As for meeting people, most people are lonely on one level or another. If you can genuinely just say hello to random people, you'll be networking and getting to know people in no time. If it's at a social scene, or a public place, just look for someone sitting or standing by themselves, and ask if they would mind some company. In my experience, over 50% of people say yes. (If they don't, then move on to the next person.) You can combine this with walking for socialization and exercise. Along the same lines, if you are comfortable learning dancing, look for a ballroom/latin/swing with lessons that swap partners. (Every one was a beginner at some point, these places tend to keep people remembering that and therefore happy to help others learn.)
If you tend to be an introvert, then just take more time asking good questions, let them talk, and then expand upon the mutual interests. Most of my friends wouldn't know I tested on the introverted side on Myers Briggs. (I've moved towards the middle since high school, mostly because I like taking this approach to life so the answers as to what I'd do have actually changed.)

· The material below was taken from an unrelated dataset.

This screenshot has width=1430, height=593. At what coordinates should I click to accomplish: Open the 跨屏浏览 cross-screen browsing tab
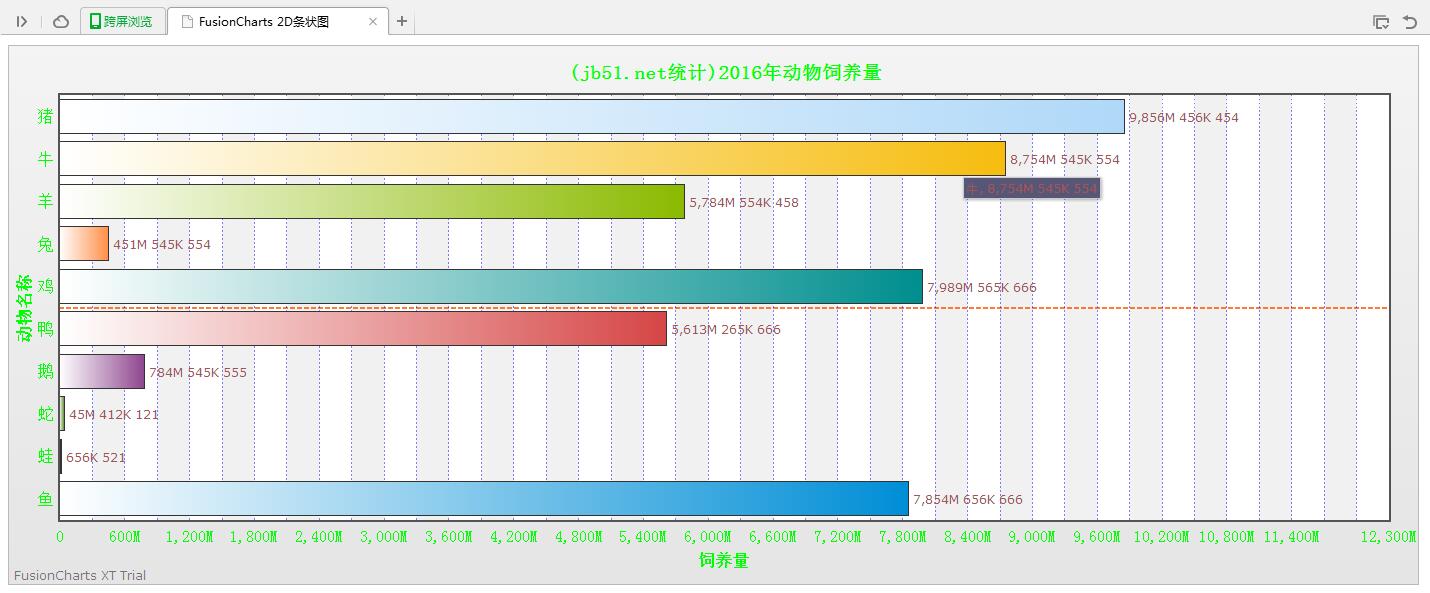coord(121,21)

Good luck. If you throw out your location, you might be able to make some local connections through here.
I always feel a bit somber when I read advice along the lines of what DBM posted, in that the experience in your life are what define you and you want to live a life you can tell stories about and not one you can sleep through. The feeling of somberness comes from knowing that, thus far, I've really led a life most COULD sleep through. I don't tip the scales of introversion, but I'm not far off.
I'm commenting here because I think you've given good advice on ways to slowly step away from this and these are things I've been putting into practice when I can. I'm more confident in engaging in small talk with people now, but it's typically someone I'm forced to interact with (hair stylist, waiter/waitress, mechanic, etc). I really need to take it a step further and target people outside of that comfort zone. I specifically like your idea of targeting other people standing alone, regardless of whether or not I have the confidence to do so - it's good advice.
Thanks that seems like good advice. I am living in Pittsburgh with my girlfriend so I am not entirely alone. However, she is busy with graduate school and I am severely lacking in the friends department.
I'm on the other side of the state, so close but not quite. I'll send this thread to one of my college friends in that area, and she can decide where to go from there.
If you tend to be an introvert, then just take more time asking good questions, let them talk, and then expand upon the mutual interests. Most of my friends wouldn't know I tested on the introverted side on Myers Briggs. (I've moved towards the middle since high school, mostly because I like taking this approach to life so the answers as to what I'd do have actually changed.)
Good luck. If you throw out your location, you might be able to make some local connections through here.